Anna Fedorova, Blüthner Piano Series, St John’s Smith Square, Wednesday 17th January, 2018, reviewed by LESLIE JONES

Anna Fedorova began this well attended, all Chopin recital with the Ballade No 1 in G Minor Op. 23. There are introspective moments here, interspersed with powerful, forceful passages. As she acknowledged on Radio 3’s In Tune, on the previous evening, performing all four Ballades, as she did at St John’s, is an emotionally and physically draining experience, even without a German officer watching your every move*. But she invariably finished each piece with a flourish.

A child prodigy, Ms Fedorova was born in Kiev, Ukraine, in 1990. She attended a musical college for gifted children. At the age of seven, she made her national debut with a symphony orchestra. Both of her parents are professional musicians. She already has a formidable technique and an extensive repertoire.

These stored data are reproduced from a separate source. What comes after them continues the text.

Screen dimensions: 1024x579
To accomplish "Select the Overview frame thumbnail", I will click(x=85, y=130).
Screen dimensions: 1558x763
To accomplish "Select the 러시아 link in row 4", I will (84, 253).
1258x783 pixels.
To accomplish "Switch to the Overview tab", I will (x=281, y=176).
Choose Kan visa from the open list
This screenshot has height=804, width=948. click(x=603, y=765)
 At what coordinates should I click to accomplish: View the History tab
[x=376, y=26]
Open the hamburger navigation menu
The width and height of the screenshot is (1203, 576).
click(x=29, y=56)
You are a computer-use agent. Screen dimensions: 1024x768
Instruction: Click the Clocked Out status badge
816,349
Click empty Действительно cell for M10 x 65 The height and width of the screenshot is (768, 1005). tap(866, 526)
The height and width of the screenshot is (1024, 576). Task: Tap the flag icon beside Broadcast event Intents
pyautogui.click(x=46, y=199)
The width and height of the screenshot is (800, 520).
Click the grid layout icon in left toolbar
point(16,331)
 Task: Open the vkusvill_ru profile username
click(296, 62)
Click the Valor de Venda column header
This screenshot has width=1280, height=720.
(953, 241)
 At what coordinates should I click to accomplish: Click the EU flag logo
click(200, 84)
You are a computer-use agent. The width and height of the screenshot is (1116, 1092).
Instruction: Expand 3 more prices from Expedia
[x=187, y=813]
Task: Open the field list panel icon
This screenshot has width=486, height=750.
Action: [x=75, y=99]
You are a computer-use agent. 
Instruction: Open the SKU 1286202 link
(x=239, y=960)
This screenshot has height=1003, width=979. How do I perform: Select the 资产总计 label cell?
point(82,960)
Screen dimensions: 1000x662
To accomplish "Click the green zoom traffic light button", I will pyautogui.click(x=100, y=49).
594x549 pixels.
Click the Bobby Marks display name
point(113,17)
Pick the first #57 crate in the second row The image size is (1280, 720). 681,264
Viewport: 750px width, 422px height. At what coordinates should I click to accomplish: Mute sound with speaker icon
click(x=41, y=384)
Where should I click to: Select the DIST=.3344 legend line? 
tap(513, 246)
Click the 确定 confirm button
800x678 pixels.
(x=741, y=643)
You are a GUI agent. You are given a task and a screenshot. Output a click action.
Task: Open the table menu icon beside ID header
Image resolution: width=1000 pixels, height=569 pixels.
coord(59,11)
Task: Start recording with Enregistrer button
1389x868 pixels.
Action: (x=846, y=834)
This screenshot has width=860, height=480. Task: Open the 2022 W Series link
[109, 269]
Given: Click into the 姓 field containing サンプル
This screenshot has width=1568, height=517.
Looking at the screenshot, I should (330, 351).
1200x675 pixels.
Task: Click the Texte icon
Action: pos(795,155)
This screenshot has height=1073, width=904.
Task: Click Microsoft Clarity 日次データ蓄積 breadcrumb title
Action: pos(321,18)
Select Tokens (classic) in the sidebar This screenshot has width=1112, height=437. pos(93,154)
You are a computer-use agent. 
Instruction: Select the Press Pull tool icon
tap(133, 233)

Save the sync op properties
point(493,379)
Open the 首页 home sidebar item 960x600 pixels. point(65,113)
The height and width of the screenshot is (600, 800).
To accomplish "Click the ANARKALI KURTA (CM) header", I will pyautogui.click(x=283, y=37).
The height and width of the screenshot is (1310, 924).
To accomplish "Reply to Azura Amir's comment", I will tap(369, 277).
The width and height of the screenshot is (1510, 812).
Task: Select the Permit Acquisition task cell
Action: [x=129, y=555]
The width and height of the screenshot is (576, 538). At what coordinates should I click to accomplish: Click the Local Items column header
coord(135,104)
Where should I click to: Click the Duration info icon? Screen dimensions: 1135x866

Having won numerous prizes, she is thankfully free now of the competition circuit.

One of Fedorova’s primary assets as a performer of Chopin is her ability to convey the complex and shifting moods of this sometimes tormented composer. Less can be more and Ms Fedorova knows when to desist and when to persist. The exquisite opening passage of Ballade No. 2 in F Op. 38 was particularly moving. The haunting, opening theme returns again towards the end of the piece.

One cavil, however –  there were arguably too many waltzes in this programme. Although these pieces are technically brilliant and showcase the pianist’s technique, unlike the ballades, they leave the listener cold.